By William Considine
Reviewed by Robert Viagas
Playwright William Considine tears the bandage off the unhealed wound of his family’s disintegration in the unsparing memory play Moral Support, having its Off-Off-Broadway premiere at the Medicine Show Theatre in Manhattan.
Directed by Félix Gardón, the drama takes us deep into the broken heart of a dysfunctional family torn apart by alcoholism and emotional abuse. The mother (Cynthia Shaw) is desperately needy and manipulative. The father (David A.P. Brown) was a sometimes violent drunk. Their son Mike (Richard Keyser) is now a grown man, but is drawn back into serving as a reluctant ping-pong ball doomed by misplaced guilt to bounce forever between his two divorced parents who still have an unhealthy emotional hold on one another.

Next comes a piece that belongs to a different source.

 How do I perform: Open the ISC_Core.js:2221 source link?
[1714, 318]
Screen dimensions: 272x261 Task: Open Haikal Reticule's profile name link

Brown gives the strongest and most centered performance as a father who understands what he did wrong and what his weaknesses are. He is trying to move on. Shaw, who still needs to work on her timing and grasp of her lines, still manages to create a rounded portrait of a woman whose expectations in life were never fully met, and who blames her ex-husband and her children for her disappointments. As their vacillating and guilt-ridden son, Keyser is a little too easily pushed around by these two emotional bullies.
Playwright Considine, who has said that Moral Support is frankly autobiographical, takes his audience on a sometimes harrowing tour of a very private place.
Also featuring Norah McCarthy, Moral Support runs through March 3 at the Medicine Show Theatre, 549 West 52nd Street, in Manhattan.